In the last half-century or so, the once-pervasive left-handed stigma has largely dissipated from Western society.
Four of the last eight U.S. presidents were left-handed.
There are examples of elite athletes, like tennis star Rafael Nadal and baseball hitting savant Ichiro Suzuki, who were pushed by relatives to play left-handed to gain a competitive advantage. But at the most important position in America’s favorite game, lefthanders become liabilities.
The search to understand why left-handed quarterbacks have disappeared delves into the brain differences between the left and right hand, and reveals the position on the football field at which handedness might matter most and it’s not quarterback.
For Leinart, football was a happy accident.

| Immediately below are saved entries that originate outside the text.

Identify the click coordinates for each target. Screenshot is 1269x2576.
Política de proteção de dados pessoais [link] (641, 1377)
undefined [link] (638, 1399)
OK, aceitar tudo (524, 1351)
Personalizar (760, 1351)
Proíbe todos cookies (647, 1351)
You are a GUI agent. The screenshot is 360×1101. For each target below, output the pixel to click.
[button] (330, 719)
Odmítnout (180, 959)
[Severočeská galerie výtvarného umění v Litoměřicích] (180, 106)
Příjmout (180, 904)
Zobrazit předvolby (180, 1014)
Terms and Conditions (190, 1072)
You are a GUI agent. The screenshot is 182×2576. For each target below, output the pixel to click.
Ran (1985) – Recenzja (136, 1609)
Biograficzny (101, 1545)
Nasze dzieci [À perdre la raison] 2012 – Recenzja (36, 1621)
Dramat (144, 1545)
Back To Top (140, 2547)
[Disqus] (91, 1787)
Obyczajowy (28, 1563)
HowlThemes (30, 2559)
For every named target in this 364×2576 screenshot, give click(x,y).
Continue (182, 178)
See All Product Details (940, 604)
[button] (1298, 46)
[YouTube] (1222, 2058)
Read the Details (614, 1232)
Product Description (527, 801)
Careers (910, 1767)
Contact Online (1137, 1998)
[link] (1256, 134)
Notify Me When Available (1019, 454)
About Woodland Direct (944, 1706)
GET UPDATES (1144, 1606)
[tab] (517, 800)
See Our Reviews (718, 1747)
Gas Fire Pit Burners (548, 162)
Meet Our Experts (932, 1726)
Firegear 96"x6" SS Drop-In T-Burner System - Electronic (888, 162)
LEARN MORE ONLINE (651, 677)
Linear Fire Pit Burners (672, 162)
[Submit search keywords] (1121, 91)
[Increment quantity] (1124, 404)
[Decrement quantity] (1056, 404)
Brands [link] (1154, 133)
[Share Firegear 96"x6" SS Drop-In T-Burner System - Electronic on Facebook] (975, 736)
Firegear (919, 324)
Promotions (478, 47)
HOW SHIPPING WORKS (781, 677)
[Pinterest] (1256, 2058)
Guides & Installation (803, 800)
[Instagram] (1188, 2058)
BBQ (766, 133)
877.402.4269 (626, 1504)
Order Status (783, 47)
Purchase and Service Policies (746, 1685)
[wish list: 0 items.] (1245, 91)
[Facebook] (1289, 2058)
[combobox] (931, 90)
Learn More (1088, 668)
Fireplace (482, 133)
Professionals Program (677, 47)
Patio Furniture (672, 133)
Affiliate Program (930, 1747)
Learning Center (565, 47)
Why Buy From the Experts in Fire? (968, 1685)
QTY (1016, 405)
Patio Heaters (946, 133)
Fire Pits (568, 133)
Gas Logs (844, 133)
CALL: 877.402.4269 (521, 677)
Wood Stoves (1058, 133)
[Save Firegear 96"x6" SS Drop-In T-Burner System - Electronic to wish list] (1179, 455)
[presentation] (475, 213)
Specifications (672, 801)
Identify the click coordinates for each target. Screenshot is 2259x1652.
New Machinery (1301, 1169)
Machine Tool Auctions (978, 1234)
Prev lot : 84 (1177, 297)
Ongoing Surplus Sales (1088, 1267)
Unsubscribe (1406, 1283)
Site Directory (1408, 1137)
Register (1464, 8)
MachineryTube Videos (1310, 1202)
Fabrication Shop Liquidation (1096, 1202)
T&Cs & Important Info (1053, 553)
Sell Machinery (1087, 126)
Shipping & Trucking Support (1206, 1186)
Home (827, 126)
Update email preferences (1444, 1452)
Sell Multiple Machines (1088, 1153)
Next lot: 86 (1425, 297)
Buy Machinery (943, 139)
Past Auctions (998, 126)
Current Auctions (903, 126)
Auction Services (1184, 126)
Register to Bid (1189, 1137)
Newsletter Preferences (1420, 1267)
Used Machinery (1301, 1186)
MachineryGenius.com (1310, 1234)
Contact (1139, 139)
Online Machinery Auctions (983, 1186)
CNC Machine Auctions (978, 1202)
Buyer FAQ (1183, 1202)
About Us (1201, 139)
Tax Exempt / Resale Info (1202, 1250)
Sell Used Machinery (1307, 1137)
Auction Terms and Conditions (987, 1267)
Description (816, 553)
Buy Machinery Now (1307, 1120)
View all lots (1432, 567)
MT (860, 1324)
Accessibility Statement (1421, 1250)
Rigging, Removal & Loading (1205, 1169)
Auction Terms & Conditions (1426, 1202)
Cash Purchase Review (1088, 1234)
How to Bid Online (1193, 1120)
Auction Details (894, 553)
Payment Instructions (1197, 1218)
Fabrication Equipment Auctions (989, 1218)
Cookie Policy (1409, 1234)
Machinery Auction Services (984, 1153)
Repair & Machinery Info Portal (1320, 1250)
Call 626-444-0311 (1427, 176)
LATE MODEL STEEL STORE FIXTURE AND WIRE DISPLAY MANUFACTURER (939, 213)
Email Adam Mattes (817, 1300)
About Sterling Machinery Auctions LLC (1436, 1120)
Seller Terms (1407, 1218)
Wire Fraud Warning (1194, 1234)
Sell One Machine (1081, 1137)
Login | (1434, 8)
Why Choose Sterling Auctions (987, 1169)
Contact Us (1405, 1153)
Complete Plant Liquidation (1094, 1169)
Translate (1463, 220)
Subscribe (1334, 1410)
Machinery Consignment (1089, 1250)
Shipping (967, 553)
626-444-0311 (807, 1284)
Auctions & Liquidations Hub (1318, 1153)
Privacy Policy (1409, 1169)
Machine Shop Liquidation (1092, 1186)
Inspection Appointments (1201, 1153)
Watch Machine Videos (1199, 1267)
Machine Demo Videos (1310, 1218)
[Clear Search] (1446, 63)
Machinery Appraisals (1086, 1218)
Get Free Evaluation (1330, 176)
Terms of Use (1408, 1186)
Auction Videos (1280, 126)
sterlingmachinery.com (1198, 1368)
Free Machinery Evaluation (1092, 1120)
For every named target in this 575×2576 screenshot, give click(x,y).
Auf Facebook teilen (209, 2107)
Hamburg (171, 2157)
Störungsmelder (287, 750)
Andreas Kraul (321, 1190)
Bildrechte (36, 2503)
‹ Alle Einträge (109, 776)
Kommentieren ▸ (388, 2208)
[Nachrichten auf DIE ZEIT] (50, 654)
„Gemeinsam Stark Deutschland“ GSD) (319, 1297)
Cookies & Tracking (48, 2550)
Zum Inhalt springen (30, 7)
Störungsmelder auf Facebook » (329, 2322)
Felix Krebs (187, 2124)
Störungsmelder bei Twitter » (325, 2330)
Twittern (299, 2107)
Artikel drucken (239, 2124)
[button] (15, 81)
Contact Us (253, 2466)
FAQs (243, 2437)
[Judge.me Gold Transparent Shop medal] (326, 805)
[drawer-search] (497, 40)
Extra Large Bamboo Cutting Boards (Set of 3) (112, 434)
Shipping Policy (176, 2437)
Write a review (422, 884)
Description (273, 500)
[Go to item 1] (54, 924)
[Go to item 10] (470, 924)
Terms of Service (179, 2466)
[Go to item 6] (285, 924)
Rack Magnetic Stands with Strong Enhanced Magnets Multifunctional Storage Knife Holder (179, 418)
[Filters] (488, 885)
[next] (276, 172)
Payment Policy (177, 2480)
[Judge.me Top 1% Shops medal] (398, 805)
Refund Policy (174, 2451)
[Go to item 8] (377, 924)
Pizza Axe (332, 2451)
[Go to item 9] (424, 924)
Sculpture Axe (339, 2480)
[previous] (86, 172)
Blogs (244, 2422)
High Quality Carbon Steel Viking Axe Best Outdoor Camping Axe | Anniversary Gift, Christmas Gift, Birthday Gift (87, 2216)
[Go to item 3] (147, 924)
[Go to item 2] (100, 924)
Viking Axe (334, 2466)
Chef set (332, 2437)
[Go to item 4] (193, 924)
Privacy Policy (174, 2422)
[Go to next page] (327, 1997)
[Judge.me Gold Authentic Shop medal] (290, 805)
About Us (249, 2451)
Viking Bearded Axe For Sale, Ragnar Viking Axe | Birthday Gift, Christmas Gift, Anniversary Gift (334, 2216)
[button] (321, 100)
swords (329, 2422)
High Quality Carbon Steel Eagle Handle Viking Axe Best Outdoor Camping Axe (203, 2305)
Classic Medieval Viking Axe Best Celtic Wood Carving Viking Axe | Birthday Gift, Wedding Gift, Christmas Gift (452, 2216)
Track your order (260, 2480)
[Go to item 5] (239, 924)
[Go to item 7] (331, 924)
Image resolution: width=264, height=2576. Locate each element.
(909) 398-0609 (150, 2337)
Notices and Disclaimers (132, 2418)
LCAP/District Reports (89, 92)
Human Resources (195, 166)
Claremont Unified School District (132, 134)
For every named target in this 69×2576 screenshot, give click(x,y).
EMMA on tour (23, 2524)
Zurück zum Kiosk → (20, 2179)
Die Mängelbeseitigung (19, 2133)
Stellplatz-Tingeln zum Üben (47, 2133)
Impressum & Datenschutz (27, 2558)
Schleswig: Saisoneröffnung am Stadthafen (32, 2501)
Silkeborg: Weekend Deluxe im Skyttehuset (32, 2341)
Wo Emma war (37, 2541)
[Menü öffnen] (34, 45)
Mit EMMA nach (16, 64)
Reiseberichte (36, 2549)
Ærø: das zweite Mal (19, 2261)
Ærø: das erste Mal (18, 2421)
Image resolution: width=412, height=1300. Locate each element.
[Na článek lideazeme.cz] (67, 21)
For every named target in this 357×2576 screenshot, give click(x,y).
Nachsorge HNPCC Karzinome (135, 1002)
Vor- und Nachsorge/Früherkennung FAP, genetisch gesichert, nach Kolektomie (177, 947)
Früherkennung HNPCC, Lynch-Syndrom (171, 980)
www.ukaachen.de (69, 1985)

Before he won the Heisman Trophy at Southern California and became a firstround pick of the Arizona Cardinals, he focused on baseball. The 36-year old now maintains that he would have “100 per cent” played baseball were it not for a major shoulder injury before his sophomore year of high school. It caused him too much pain to pitch, but for whatever reason, he could still throw a football.
“Weird,” Leinart says now. Had Leinart chosen baseball over football, he would hardly have been the first hard-throwing lefty to do so.
Coaches from Little League to Major League Baseball prize southpaws because an opponent’s unfamiliarity against them offers a tactical advantage. Last season, of the 795 pitchers to appear in an MLB game, 26 per cent were lefthanded – more than double the population.
But while lefty arms are rewarded in baseball, football treats them like a burden.
The tail which once gave Leinart’s fastball nasty bite made his passes more difficult to catch, as left-handed throws look and spin differently out of the hand. (Kicks, too: for years, one of football’s most well-respected tacticians, New England Patriots coach Bill Belichick, has employed a leftfooted punter to trouble unfamiliar opponents.)
Brian Xanders, a senior personnel executive with the Los Angeles Rams, became a left-handed quarterback expert with the Atlanta Falcons during Vick’s tenure, and later drafted southpaw Tim Tebow as the Denver Broncos’ general manager.
In both situations, Xanders understood the implications: teams must prioritize right tackles because they, rather than the left tackle, protect a lefty’s “blind side.” Coaches must alter formations and flip plays, because lefties drop back and run play-action fakes differently.
Leinart was deemed to be worth the extra effort. The same was true for Vick and Tebow. Alabama’s lefty-throwing quarterback Tua Tagovailoa, considered a likely top pick in the 2020 draft, also fits the mold.
The NFL’s drought of left-handed quarterbacks could end as early as next season, when Tagovailoa becomes eligible to enter the draft.